## THE INPUT
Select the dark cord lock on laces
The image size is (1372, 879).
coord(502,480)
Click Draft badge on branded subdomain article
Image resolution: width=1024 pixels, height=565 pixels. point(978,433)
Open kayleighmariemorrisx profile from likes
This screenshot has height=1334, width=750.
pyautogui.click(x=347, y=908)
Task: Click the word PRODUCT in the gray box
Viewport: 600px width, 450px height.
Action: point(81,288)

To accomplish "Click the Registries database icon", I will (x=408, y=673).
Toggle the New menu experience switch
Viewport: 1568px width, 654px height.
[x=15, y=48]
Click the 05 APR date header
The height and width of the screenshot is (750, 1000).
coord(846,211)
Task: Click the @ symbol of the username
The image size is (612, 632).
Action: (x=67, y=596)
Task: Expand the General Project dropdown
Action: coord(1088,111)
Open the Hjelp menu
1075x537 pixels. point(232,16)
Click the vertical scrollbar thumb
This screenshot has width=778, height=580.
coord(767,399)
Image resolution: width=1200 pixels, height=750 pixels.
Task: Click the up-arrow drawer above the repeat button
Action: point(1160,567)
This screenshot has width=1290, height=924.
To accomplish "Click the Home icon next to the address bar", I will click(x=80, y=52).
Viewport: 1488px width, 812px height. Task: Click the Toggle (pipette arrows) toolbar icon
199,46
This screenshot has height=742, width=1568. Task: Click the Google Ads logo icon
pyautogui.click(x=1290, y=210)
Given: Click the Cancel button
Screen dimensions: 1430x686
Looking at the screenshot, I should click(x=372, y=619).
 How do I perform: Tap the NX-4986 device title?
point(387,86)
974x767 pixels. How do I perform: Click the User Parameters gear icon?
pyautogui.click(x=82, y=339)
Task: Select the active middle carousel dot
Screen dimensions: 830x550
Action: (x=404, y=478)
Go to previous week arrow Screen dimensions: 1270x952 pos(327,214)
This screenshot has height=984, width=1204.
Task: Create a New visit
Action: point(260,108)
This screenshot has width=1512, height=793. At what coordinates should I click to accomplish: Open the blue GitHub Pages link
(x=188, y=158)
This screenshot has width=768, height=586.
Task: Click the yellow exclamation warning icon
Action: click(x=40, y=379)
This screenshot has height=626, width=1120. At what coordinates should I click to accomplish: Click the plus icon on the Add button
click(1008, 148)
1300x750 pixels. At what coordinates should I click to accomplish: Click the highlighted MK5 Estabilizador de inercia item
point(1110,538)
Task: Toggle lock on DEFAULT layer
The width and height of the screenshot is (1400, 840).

## DIRECTIONS
Render every line of the data above as a numbered list, leaving out blank lines.

## COMPLETE OUTPUT
1. Select the dark cord lock on laces
2. The image size is (1372, 879).
3. coord(502,480)
4. Click Draft badge on branded subdomain article
5. Image resolution: width=1024 pixels, height=565 pixels. point(978,433)
6. Open kayleighmariemorrisx profile from likes
7. This screenshot has height=1334, width=750.
8. pyautogui.click(x=347, y=908)
9. Task: Click the word PRODUCT in the gray box
10. Viewport: 600px width, 450px height.
11. Action: point(81,288)
12. To accomplish "Click the Registries database icon", I will (x=408, y=673).
13. Toggle the New menu experience switch
14. Viewport: 1568px width, 654px height.
15. [x=15, y=48]
16. Click the 05 APR date header
17. The height and width of the screenshot is (750, 1000).
18. coord(846,211)
19. Task: Click the @ symbol of the username
20. The image size is (612, 632).
21. Action: (x=67, y=596)
22. Task: Expand the General Project dropdown
23. Action: coord(1088,111)
24. Open the Hjelp menu
25. 1075x537 pixels. point(232,16)
26. Click the vertical scrollbar thumb
27. This screenshot has width=778, height=580.
28. coord(767,399)
29. Image resolution: width=1200 pixels, height=750 pixels.
30. Task: Click the up-arrow drawer above the repeat button
31. Action: point(1160,567)
32. This screenshot has width=1290, height=924.
33. To accomplish "Click the Home icon next to the address bar", I will click(x=80, y=52).
34. Viewport: 1488px width, 812px height. Task: Click the Toggle (pipette arrows) toolbar icon
35. 199,46
36. This screenshot has height=742, width=1568. Task: Click the Google Ads logo icon
37. pyautogui.click(x=1290, y=210)
38. Given: Click the Cancel button
39. Screen dimensions: 1430x686
40. Looking at the screenshot, I should click(x=372, y=619).
41.  How do I perform: Tap the NX-4986 device title?
42. point(387,86)
43. 974x767 pixels. How do I perform: Click the User Parameters gear icon?
44. pyautogui.click(x=82, y=339)
45. Task: Select the active middle carousel dot
46. Screen dimensions: 830x550
47. Action: (x=404, y=478)
48. Go to previous week arrow Screen dimensions: 1270x952 pos(327,214)
49. This screenshot has height=984, width=1204.
50. Task: Create a New visit
51. Action: point(260,108)
52. This screenshot has width=1512, height=793. At what coordinates should I click to accomplish: Open the blue GitHub Pages link
53. (x=188, y=158)
54. This screenshot has width=768, height=586.
55. Task: Click the yellow exclamation warning icon
56. Action: click(x=40, y=379)
57. This screenshot has height=626, width=1120. At what coordinates should I click to accomplish: Click the plus icon on the Add button
58. click(1008, 148)
59. 1300x750 pixels. At what coordinates should I click to accomplish: Click the highlighted MK5 Estabilizador de inercia item
60. point(1110,538)
61. Task: Toggle lock on DEFAULT layer
62. The width and height of the screenshot is (1400, 840).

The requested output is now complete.